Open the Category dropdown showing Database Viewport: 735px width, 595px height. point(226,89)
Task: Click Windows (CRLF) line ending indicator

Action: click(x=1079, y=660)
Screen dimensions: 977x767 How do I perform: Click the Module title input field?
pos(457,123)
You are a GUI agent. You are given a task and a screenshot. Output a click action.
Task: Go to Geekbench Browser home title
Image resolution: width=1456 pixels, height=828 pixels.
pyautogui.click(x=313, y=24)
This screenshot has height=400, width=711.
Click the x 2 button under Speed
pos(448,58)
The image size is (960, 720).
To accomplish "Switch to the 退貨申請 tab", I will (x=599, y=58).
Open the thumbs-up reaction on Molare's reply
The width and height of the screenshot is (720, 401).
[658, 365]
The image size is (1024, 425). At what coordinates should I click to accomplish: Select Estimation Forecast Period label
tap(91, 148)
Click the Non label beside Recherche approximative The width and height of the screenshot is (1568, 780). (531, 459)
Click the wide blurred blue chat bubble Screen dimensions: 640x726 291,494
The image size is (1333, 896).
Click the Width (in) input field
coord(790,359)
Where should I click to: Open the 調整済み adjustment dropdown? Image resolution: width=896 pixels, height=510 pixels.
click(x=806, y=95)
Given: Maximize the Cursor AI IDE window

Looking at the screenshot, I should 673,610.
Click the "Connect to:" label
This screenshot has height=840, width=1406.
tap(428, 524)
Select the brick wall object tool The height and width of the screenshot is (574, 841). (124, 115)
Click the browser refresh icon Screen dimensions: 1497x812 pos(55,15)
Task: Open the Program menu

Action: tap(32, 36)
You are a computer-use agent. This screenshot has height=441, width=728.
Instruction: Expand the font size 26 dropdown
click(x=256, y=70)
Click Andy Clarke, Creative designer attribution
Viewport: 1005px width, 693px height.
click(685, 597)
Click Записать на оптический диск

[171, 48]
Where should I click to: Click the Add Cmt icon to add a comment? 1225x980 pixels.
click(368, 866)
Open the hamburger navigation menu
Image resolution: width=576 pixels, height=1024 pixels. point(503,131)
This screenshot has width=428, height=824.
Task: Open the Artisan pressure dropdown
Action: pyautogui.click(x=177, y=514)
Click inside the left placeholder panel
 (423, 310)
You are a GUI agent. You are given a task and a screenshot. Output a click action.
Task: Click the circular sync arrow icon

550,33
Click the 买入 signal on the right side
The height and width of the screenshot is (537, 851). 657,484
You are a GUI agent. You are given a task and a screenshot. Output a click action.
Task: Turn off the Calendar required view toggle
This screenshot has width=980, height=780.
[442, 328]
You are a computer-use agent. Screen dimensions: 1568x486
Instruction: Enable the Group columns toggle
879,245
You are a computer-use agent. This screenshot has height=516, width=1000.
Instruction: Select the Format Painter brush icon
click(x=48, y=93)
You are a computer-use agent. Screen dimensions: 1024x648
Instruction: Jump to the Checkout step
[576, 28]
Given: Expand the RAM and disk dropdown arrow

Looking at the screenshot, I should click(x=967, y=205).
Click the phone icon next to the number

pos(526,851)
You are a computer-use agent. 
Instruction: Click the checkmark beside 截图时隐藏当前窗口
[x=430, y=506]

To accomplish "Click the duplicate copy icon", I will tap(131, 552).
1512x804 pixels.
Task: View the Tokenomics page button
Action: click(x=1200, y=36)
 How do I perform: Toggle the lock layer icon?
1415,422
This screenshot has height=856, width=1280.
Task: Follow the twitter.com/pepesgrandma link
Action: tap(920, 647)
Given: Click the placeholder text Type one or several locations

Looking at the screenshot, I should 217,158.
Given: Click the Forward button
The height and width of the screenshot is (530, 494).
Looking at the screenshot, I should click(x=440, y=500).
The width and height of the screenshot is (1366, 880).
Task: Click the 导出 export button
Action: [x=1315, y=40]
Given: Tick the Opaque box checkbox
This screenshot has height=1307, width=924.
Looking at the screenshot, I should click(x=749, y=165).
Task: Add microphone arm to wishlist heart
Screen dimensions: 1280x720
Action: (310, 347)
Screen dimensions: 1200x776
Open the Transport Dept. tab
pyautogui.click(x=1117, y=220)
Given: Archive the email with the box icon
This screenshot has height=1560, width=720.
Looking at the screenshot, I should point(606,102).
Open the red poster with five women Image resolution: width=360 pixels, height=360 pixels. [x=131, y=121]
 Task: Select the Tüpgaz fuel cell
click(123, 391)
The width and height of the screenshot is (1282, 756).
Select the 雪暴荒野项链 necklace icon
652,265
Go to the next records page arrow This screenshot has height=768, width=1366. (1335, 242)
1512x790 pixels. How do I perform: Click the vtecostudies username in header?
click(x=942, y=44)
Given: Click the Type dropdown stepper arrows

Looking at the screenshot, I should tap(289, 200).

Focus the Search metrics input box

◆ ◆ ◆ ◆ ◆ ◆ ◆

Goal of the exercise
When you answer, set down the entries above precisely as they read.

Reply to the task
Open the Category dropdown showing Database Viewport: 735px width, 595px height. point(226,89)
Task: Click Windows (CRLF) line ending indicator

Action: click(x=1079, y=660)
Screen dimensions: 977x767 How do I perform: Click the Module title input field?
pos(457,123)
You are a GUI agent. You are given a task and a screenshot. Output a click action.
Task: Go to Geekbench Browser home title
Image resolution: width=1456 pixels, height=828 pixels.
pyautogui.click(x=313, y=24)
This screenshot has height=400, width=711.
Click the x 2 button under Speed
pos(448,58)
The image size is (960, 720).
To accomplish "Switch to the 退貨申請 tab", I will (x=599, y=58).
Open the thumbs-up reaction on Molare's reply
The width and height of the screenshot is (720, 401).
[658, 365]
The image size is (1024, 425). At what coordinates should I click to accomplish: Select Estimation Forecast Period label
tap(91, 148)
Click the Non label beside Recherche approximative The width and height of the screenshot is (1568, 780). (531, 459)
Click the wide blurred blue chat bubble Screen dimensions: 640x726 291,494
The image size is (1333, 896).
Click the Width (in) input field
coord(790,359)
Where should I click to: Open the 調整済み adjustment dropdown? Image resolution: width=896 pixels, height=510 pixels.
click(x=806, y=95)
Given: Maximize the Cursor AI IDE window

Looking at the screenshot, I should 673,610.
Click the "Connect to:" label
This screenshot has height=840, width=1406.
tap(428, 524)
Select the brick wall object tool The height and width of the screenshot is (574, 841). (124, 115)
Click the browser refresh icon Screen dimensions: 1497x812 pos(55,15)
Task: Open the Program menu

Action: tap(32, 36)
You are a computer-use agent. This screenshot has height=441, width=728.
Instruction: Expand the font size 26 dropdown
click(x=256, y=70)
Click Andy Clarke, Creative designer attribution
Viewport: 1005px width, 693px height.
click(685, 597)
Click Записать на оптический диск

[171, 48]
Where should I click to: Click the Add Cmt icon to add a comment? 1225x980 pixels.
click(368, 866)
Open the hamburger navigation menu
Image resolution: width=576 pixels, height=1024 pixels. point(503,131)
This screenshot has width=428, height=824.
Task: Open the Artisan pressure dropdown
Action: pyautogui.click(x=177, y=514)
Click inside the left placeholder panel
 (423, 310)
You are a GUI agent. You are given a task and a screenshot. Output a click action.
Task: Click the circular sync arrow icon

550,33
Click the 买入 signal on the right side
The height and width of the screenshot is (537, 851). 657,484
You are a GUI agent. You are given a task and a screenshot. Output a click action.
Task: Turn off the Calendar required view toggle
This screenshot has width=980, height=780.
[442, 328]
You are a computer-use agent. Screen dimensions: 1568x486
Instruction: Enable the Group columns toggle
879,245
You are a computer-use agent. This screenshot has height=516, width=1000.
Instruction: Select the Format Painter brush icon
click(x=48, y=93)
You are a computer-use agent. Screen dimensions: 1024x648
Instruction: Jump to the Checkout step
[576, 28]
Given: Expand the RAM and disk dropdown arrow

Looking at the screenshot, I should click(x=967, y=205).
Click the phone icon next to the number

pos(526,851)
You are a computer-use agent. 
Instruction: Click the checkmark beside 截图时隐藏当前窗口
[x=430, y=506]

To accomplish "Click the duplicate copy icon", I will tap(131, 552).
1512x804 pixels.
Task: View the Tokenomics page button
Action: click(x=1200, y=36)
 How do I perform: Toggle the lock layer icon?
1415,422
This screenshot has height=856, width=1280.
Task: Follow the twitter.com/pepesgrandma link
Action: tap(920, 647)
Given: Click the placeholder text Type one or several locations

Looking at the screenshot, I should 217,158.
Given: Click the Forward button
The height and width of the screenshot is (530, 494).
Looking at the screenshot, I should click(x=440, y=500).
The width and height of the screenshot is (1366, 880).
Task: Click the 导出 export button
Action: [x=1315, y=40]
Given: Tick the Opaque box checkbox
This screenshot has height=1307, width=924.
Looking at the screenshot, I should click(x=749, y=165).
Task: Add microphone arm to wishlist heart
Screen dimensions: 1280x720
Action: (310, 347)
Screen dimensions: 1200x776
Open the Transport Dept. tab
pyautogui.click(x=1117, y=220)
Given: Archive the email with the box icon
This screenshot has height=1560, width=720.
Looking at the screenshot, I should point(606,102).
Open the red poster with five women Image resolution: width=360 pixels, height=360 pixels. [x=131, y=121]
 Task: Select the Tüpgaz fuel cell
click(123, 391)
The width and height of the screenshot is (1282, 756).
Select the 雪暴荒野项链 necklace icon
652,265
Go to the next records page arrow This screenshot has height=768, width=1366. (1335, 242)
1512x790 pixels. How do I perform: Click the vtecostudies username in header?
click(x=942, y=44)
Given: Click the Type dropdown stepper arrows

Looking at the screenshot, I should tap(289, 200).

Focus the Search metrics input box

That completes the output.